■ **Tasks to perform**:
1 - In the soil test thread below, condense the paragraph beginning "I mapped out my NPK" into a short bulleted list that keeps its main figures and steps.
2 - Extend the soil test thread below by writing what comes after its last post.

# Soil test comparison after growing season



## mjh648 (Sep 1, 2020)

First one was taken at the end of 2020 when temps were winding down. 2021 growing season happened and I took a soil test this year. Any glaring feedback other than the recommendations? Don't think I'm going to drop 5#N on the lawn but will be working in some. Overshot my PH a little bit but I don't think it should be an issue.


----------



## mjh648 (Sep 1, 2020)

I mapped out my NPK from fertilizer applications for the year using 4#N and will end up putting down 4#N , 0.83#P, and 2.18#K so with them recommending 4#K I'll supplement with (2) 10#/K apps of 0-0-4 humates (0.8#K total) which leaves me with 1.02#K left that I need to supplement. Since my PH is a little high I'll use sulfate of potash magnesia 0-0-21.5 which contains 22% sulfur and put down 4.75#/K which will give me the extra 1.02#K I need. Only adds approx. 1# of sulfur per 1000SF but it will get me down a little bit.

■ **Data**:
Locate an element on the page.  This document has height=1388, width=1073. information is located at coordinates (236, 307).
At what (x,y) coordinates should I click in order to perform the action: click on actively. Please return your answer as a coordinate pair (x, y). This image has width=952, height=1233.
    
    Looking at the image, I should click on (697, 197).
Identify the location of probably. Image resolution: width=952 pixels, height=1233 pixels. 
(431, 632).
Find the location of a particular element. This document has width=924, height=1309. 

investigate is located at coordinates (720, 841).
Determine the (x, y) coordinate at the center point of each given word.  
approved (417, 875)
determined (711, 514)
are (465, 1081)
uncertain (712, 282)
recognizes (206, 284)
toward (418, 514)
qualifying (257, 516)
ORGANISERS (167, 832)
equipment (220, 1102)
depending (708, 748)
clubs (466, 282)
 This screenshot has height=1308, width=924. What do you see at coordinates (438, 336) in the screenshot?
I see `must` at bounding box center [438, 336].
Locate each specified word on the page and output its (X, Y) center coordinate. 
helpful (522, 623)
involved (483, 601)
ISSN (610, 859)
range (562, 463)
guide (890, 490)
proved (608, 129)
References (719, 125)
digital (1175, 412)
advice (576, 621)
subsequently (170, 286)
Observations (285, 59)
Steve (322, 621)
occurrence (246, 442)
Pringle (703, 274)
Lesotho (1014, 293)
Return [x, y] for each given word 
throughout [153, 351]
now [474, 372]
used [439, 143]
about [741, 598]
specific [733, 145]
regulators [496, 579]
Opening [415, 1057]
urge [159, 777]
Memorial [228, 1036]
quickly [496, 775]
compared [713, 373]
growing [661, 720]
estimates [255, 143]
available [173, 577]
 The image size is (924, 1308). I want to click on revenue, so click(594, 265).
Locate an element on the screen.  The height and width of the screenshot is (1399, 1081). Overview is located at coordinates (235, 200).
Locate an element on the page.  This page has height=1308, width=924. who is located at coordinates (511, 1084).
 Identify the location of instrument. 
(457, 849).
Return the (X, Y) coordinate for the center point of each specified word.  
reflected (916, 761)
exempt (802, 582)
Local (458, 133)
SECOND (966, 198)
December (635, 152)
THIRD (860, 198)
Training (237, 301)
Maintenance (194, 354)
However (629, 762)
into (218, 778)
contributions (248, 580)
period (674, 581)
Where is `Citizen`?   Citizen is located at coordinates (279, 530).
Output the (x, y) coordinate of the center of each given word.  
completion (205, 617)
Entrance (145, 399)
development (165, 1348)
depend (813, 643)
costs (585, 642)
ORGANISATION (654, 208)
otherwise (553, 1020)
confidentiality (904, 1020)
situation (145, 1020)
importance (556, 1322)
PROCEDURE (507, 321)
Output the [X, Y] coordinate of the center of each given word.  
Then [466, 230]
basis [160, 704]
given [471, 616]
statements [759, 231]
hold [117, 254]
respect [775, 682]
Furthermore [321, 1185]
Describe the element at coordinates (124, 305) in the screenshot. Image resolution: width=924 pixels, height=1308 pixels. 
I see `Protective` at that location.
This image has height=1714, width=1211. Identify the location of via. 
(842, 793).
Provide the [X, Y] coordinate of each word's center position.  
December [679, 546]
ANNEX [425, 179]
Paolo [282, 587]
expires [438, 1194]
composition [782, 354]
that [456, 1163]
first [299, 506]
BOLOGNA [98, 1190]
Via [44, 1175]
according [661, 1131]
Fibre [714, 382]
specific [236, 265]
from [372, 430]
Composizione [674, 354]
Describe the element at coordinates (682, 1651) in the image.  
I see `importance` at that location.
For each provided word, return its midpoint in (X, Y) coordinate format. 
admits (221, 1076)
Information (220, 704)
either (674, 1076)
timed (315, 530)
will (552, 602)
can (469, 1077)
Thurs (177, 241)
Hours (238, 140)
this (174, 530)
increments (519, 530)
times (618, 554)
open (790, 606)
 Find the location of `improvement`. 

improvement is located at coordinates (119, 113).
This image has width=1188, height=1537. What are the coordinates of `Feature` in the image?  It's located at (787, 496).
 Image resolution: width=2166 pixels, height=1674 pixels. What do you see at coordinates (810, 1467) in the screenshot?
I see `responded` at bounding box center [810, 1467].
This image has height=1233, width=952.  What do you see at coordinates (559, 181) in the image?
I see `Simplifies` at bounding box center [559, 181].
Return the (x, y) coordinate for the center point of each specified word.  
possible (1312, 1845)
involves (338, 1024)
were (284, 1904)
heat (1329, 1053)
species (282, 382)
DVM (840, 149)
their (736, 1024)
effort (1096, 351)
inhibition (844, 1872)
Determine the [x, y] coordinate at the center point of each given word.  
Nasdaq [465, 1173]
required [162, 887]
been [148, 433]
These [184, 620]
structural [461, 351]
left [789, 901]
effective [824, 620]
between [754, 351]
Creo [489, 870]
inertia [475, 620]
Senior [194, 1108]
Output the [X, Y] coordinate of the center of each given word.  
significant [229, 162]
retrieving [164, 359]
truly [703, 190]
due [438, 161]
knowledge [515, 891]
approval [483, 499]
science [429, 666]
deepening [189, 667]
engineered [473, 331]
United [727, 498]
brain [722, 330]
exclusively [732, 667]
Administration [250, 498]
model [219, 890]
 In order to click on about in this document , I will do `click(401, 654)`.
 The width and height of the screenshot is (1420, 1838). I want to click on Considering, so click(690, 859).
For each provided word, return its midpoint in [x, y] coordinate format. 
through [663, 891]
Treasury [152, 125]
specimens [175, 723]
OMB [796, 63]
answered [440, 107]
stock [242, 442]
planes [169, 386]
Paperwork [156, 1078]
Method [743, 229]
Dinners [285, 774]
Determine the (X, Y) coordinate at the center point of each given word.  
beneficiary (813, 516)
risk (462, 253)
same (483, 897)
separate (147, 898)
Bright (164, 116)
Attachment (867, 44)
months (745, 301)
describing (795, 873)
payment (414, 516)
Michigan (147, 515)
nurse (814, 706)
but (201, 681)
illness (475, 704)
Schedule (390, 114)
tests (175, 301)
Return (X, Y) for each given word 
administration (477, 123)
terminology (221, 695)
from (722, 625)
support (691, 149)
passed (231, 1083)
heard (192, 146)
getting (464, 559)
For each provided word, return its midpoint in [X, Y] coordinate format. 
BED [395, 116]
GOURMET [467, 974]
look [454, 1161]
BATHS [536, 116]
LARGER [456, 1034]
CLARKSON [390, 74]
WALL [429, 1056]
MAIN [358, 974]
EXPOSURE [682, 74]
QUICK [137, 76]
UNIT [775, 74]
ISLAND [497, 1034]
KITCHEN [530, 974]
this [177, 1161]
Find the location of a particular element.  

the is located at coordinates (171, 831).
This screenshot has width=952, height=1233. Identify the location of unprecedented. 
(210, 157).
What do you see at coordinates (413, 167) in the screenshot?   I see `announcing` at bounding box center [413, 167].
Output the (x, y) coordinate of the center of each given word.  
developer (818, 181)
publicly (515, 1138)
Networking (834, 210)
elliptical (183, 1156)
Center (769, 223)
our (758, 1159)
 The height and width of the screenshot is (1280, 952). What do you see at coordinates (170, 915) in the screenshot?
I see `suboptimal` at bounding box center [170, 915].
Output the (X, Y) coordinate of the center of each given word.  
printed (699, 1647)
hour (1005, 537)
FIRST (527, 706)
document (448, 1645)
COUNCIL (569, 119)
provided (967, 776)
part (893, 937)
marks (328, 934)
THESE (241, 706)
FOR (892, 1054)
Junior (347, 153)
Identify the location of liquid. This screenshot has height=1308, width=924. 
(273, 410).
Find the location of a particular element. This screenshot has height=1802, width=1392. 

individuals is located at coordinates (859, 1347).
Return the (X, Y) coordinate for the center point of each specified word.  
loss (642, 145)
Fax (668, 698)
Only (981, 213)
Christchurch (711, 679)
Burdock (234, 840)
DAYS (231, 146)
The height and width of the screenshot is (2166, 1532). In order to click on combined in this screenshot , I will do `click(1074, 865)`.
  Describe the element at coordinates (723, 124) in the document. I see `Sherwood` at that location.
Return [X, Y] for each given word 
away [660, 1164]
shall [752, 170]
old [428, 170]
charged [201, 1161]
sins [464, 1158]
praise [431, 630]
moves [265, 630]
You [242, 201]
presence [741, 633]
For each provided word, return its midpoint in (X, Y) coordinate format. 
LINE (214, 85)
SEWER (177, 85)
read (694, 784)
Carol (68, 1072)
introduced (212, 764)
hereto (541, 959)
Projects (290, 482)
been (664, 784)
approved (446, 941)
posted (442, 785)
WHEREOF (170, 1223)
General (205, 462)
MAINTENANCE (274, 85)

■ **Outputs for the tasks**:
1 -
- Planned fertilizer for the year, based on 4#N: 4#N, 0.83#P and 2.18#K.
- The recommendation is 4#K, so two 10#/K applications of 0-0-4 humates will add 0.8#K, leaving 1.02#K still needed.
- Because the pH is a little high, that remaining 1.02#K will come from 4.75#/K of sulfate of potash magnesia (0-0-21.5, containing 22% sulfur).
- This adds only about 1# of sulfur per 1000SF but should bring the pH down slightly.

2 -
The fertilizer I'm using for at least 3 of the 4 applications states it has extra manganese (doesn't state how much) so hoping that will help me bring those values up.

Selling the house in a year so I hope the new owners take care of the lawn.


----------



## Deadlawn (Sep 8, 2020)

Whoooa Nellie! Your P is off the charts! Stop applying anything with P for awhile as P stays in the soil. And don't worry about your pH being high, that will come down on its own.

Concentrate on your low K. Apply SOP (sulfate of potash).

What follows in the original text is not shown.